» WHAT IS BEING ASKED: The records below are to be output exactly, except for their pictures.

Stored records
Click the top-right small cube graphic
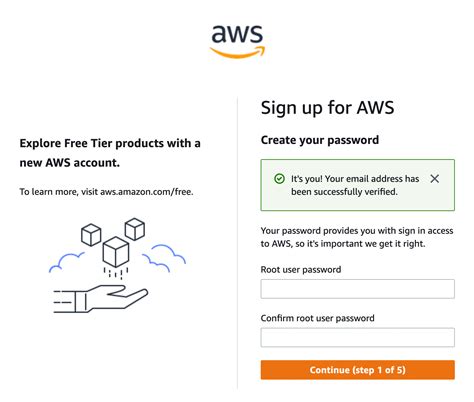The image size is (474, 402). click(x=135, y=229)
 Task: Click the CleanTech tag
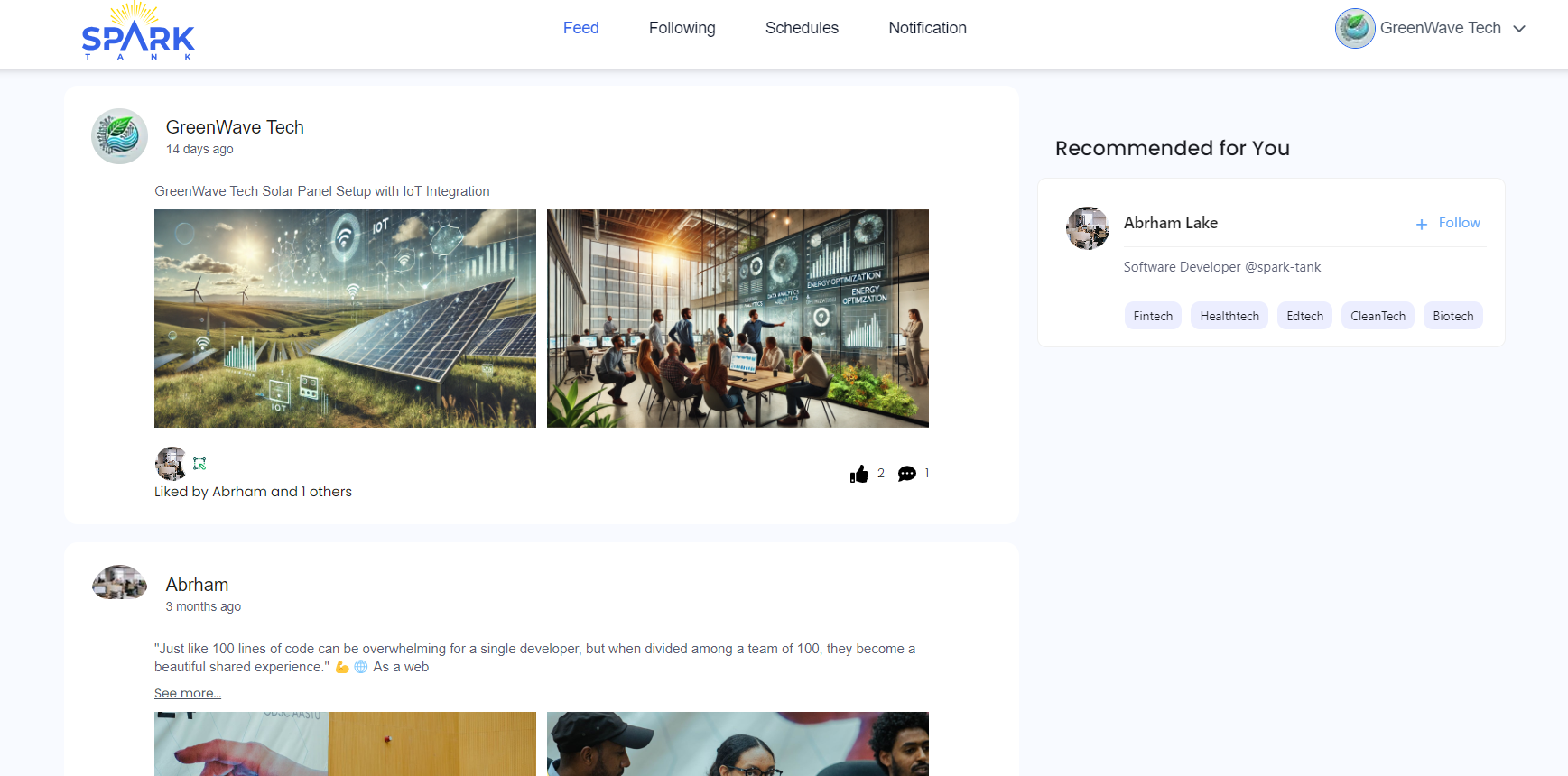point(1378,316)
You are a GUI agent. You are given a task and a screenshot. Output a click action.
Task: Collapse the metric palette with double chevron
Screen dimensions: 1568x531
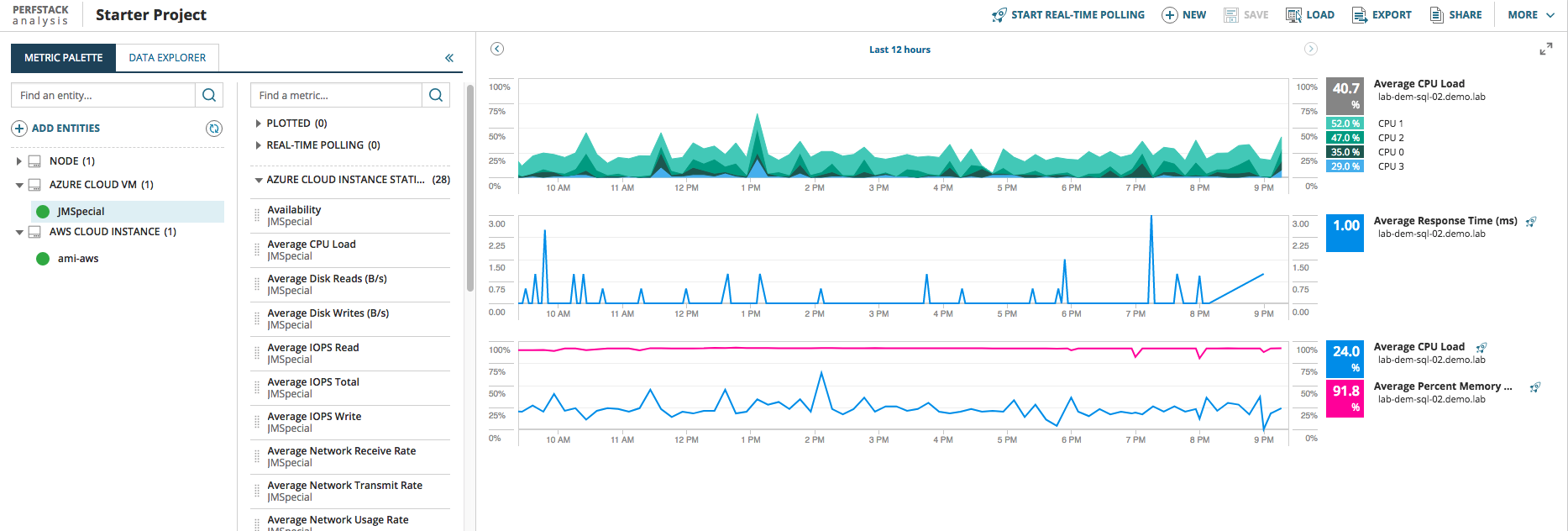[x=449, y=58]
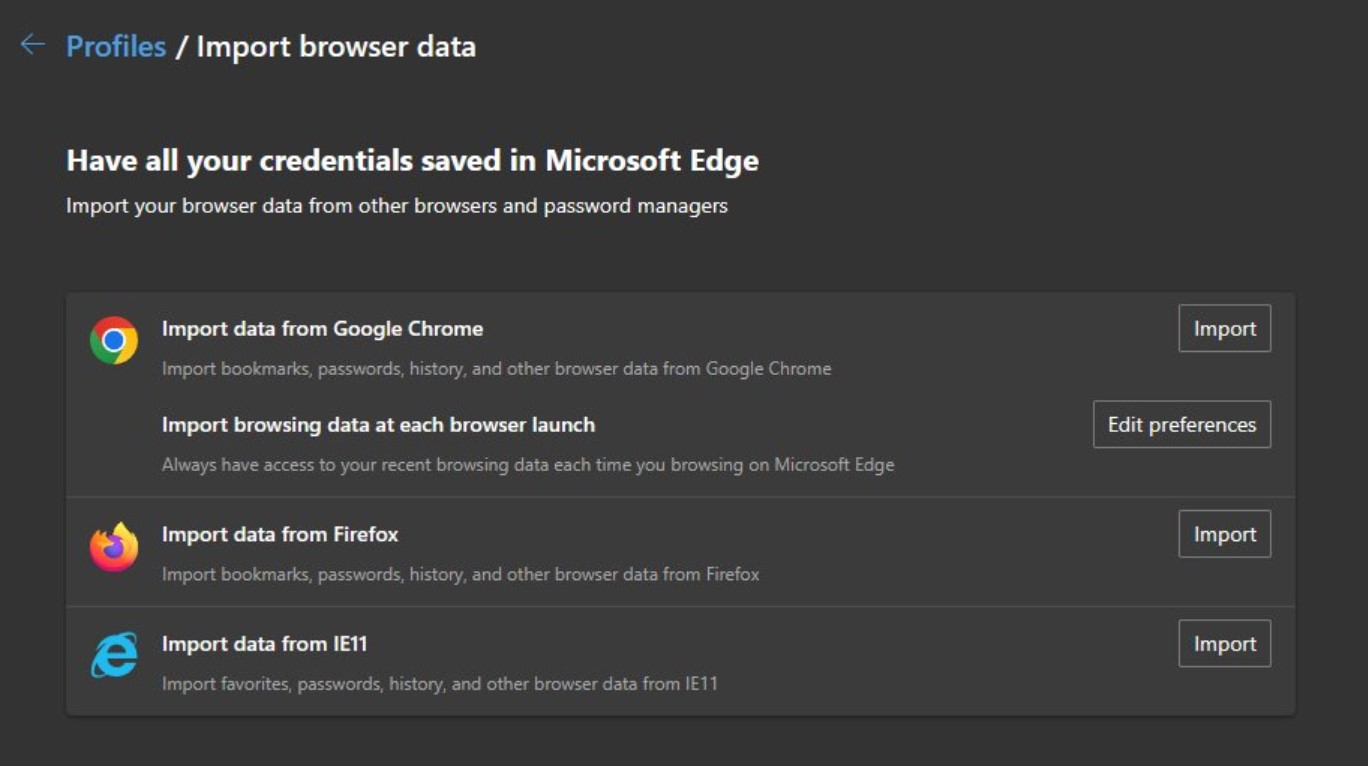The height and width of the screenshot is (766, 1368).
Task: Import data from Firefox
Action: tap(1224, 534)
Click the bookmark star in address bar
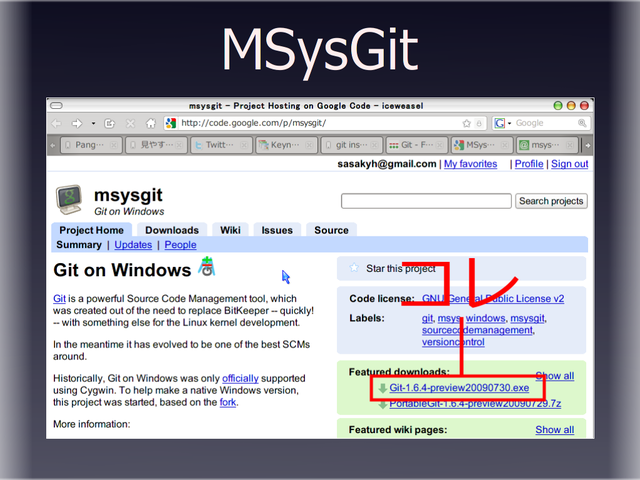The height and width of the screenshot is (480, 640). point(467,123)
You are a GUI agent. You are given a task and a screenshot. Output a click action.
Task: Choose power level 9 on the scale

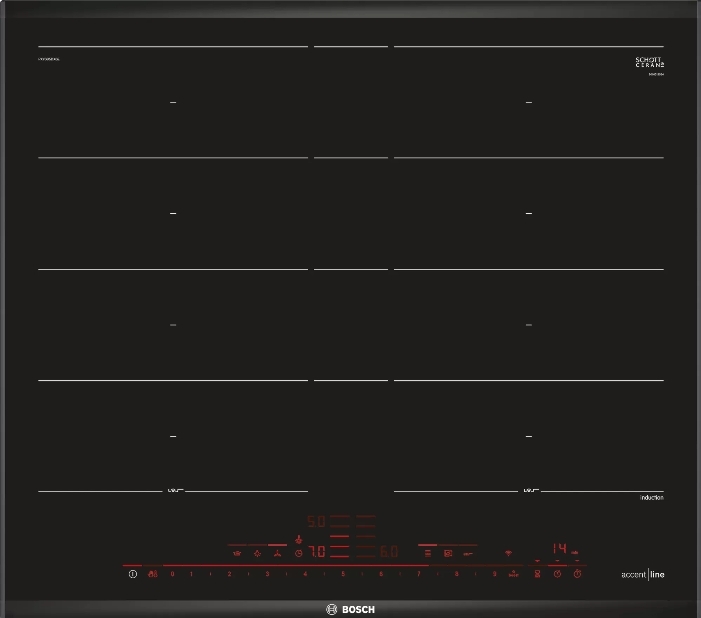[x=494, y=574]
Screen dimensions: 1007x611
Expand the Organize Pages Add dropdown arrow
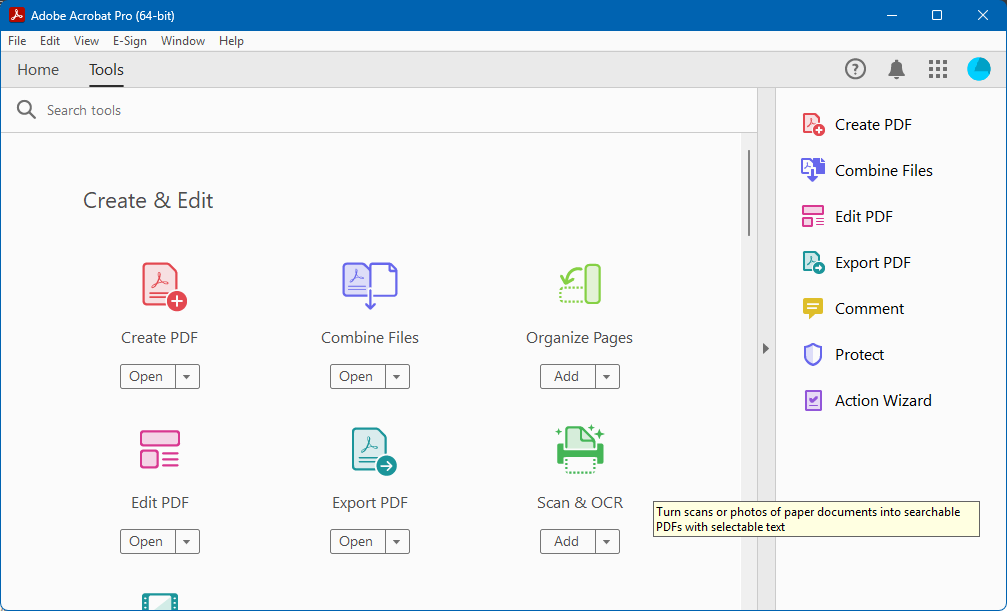[x=606, y=376]
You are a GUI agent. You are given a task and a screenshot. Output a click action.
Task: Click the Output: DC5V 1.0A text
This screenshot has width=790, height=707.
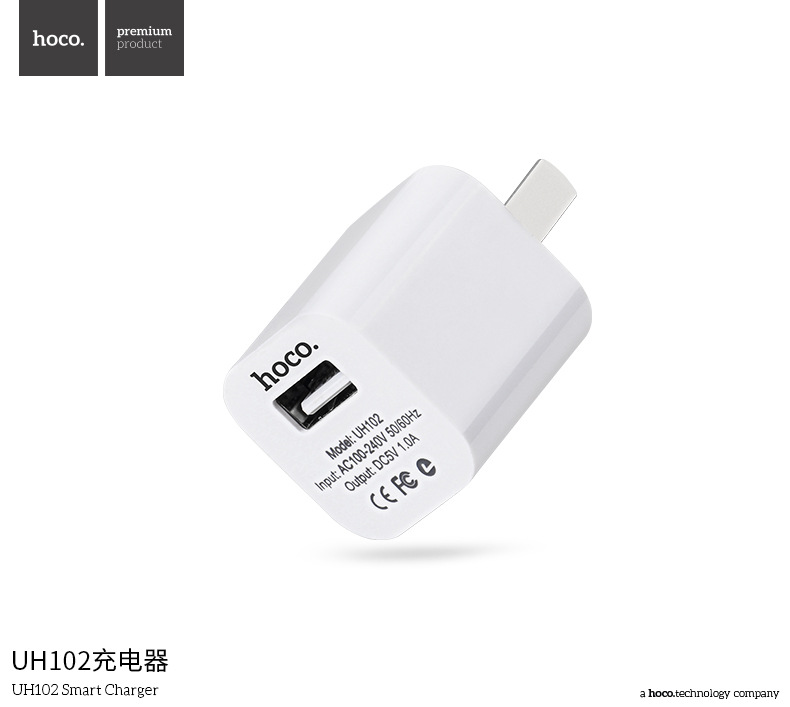[x=381, y=462]
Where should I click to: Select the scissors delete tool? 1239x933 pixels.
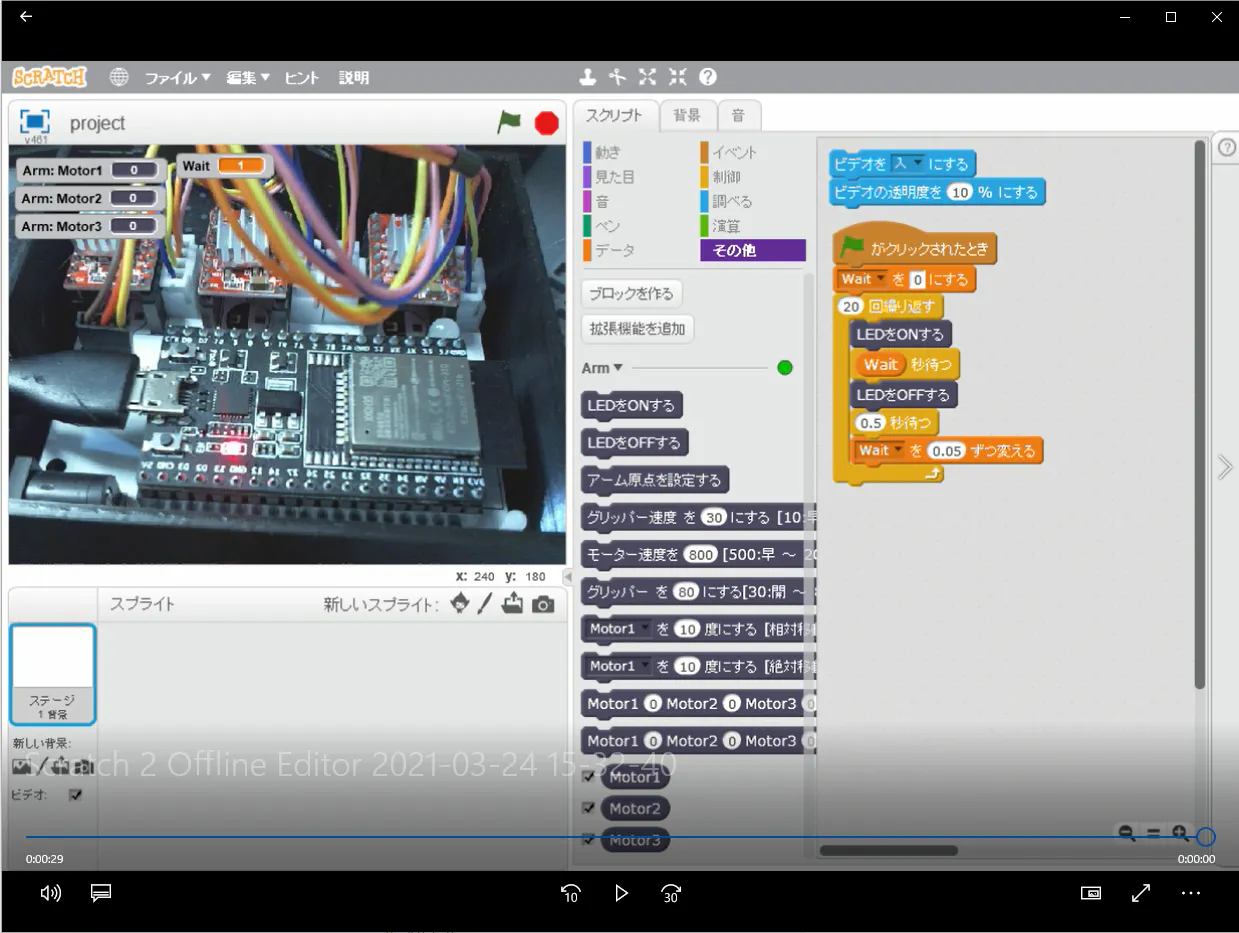(618, 77)
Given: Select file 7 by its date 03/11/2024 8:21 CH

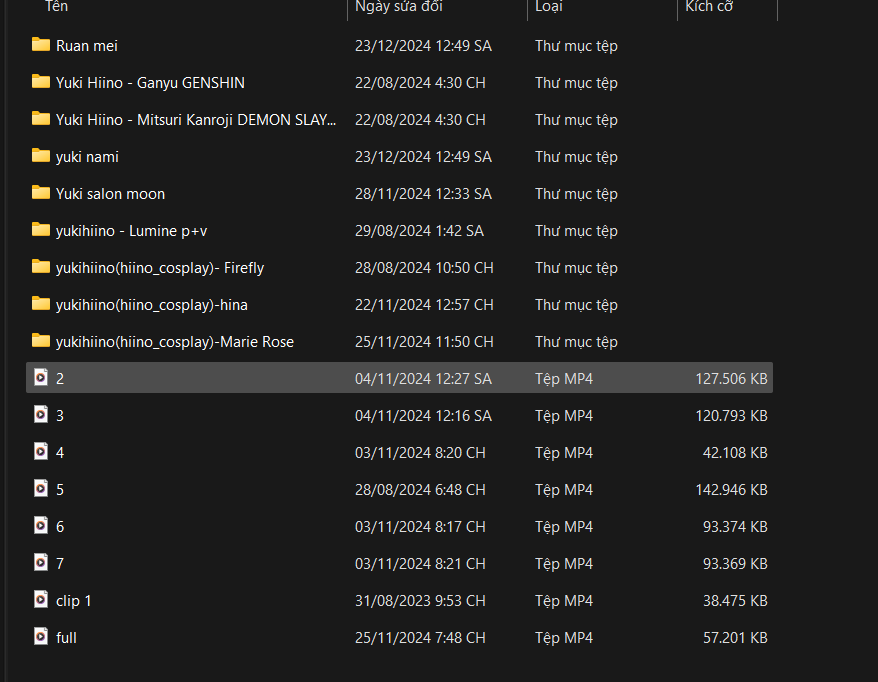Looking at the screenshot, I should point(420,563).
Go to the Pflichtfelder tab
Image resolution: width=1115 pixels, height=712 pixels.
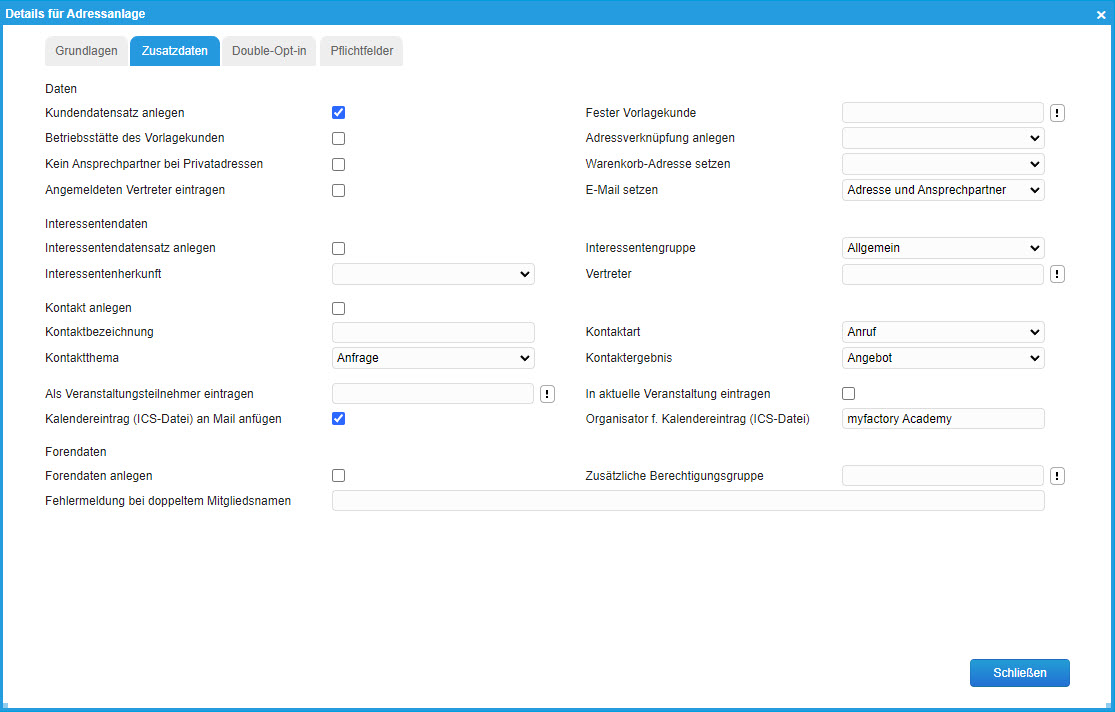coord(361,51)

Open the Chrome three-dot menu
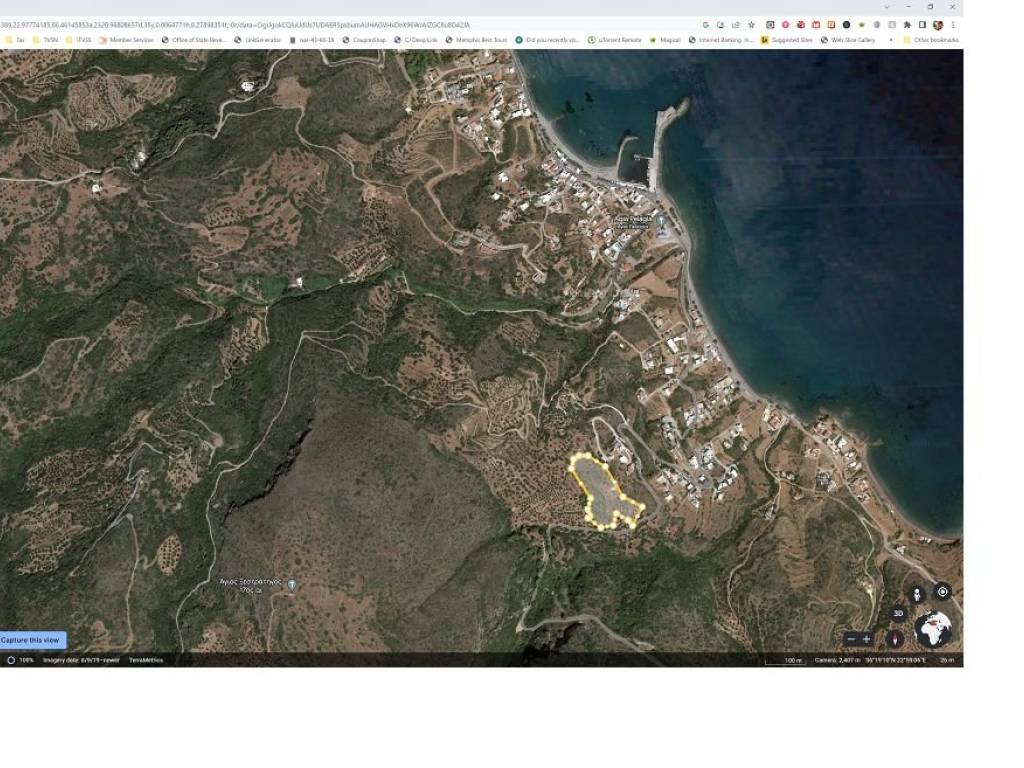[953, 25]
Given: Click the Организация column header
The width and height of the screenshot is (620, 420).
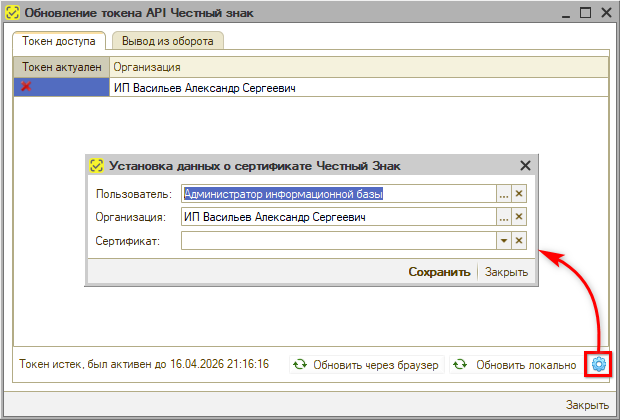Looking at the screenshot, I should (357, 66).
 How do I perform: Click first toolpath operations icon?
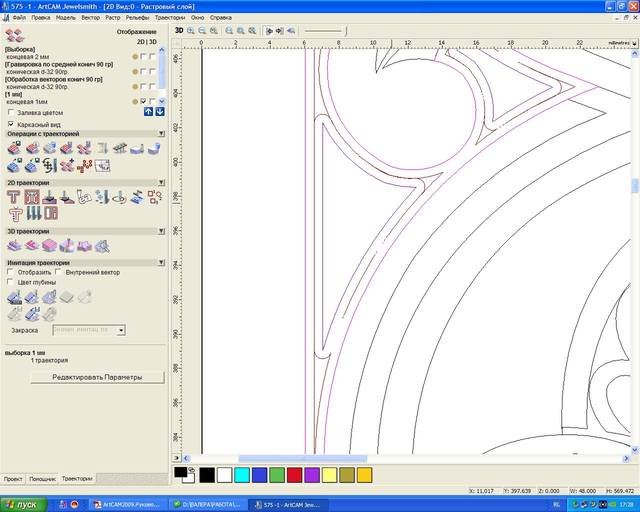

» WRITTEN RESPONSE:
Click the top-right small cube graphic
The image size is (474, 402). click(x=135, y=229)
 Task: Click the CleanTech tag
point(1378,316)
You are a GUI agent. You are given a task and a screenshot. Output a click action.
Task: Collapse the metric palette with double chevron
Screen dimensions: 1568x531
[x=449, y=58]
The height and width of the screenshot is (766, 1368).
Task: Import data from Firefox
Action: tap(1224, 534)
Click the bookmark star in address bar
The height and width of the screenshot is (480, 640). point(467,123)
You are a GUI agent. You are given a task and a screenshot. Output a click action.
Task: Choose power level 9 on the scale

[x=494, y=574]
Screen dimensions: 1007x611
Expand the Organize Pages Add dropdown arrow
[x=606, y=376]
You are a GUI agent. You are given a task and a screenshot. Output a click action.
Task: Click the Output: DC5V 1.0A text
This screenshot has width=790, height=707.
[x=381, y=462]
Where should I click to: Select the scissors delete tool? 1239x933 pixels.
(618, 77)
Given: Select file 7 by its date 03/11/2024 8:21 CH

Looking at the screenshot, I should point(420,563).
Go to the Pflichtfelder tab
Image resolution: width=1115 pixels, height=712 pixels.
coord(361,51)

Open the Chrome three-dot menu
[953, 25]
Given: Click the Организация column header
The width and height of the screenshot is (620, 420).
Looking at the screenshot, I should (357, 66).
 How do I perform: Click first toolpath operations icon?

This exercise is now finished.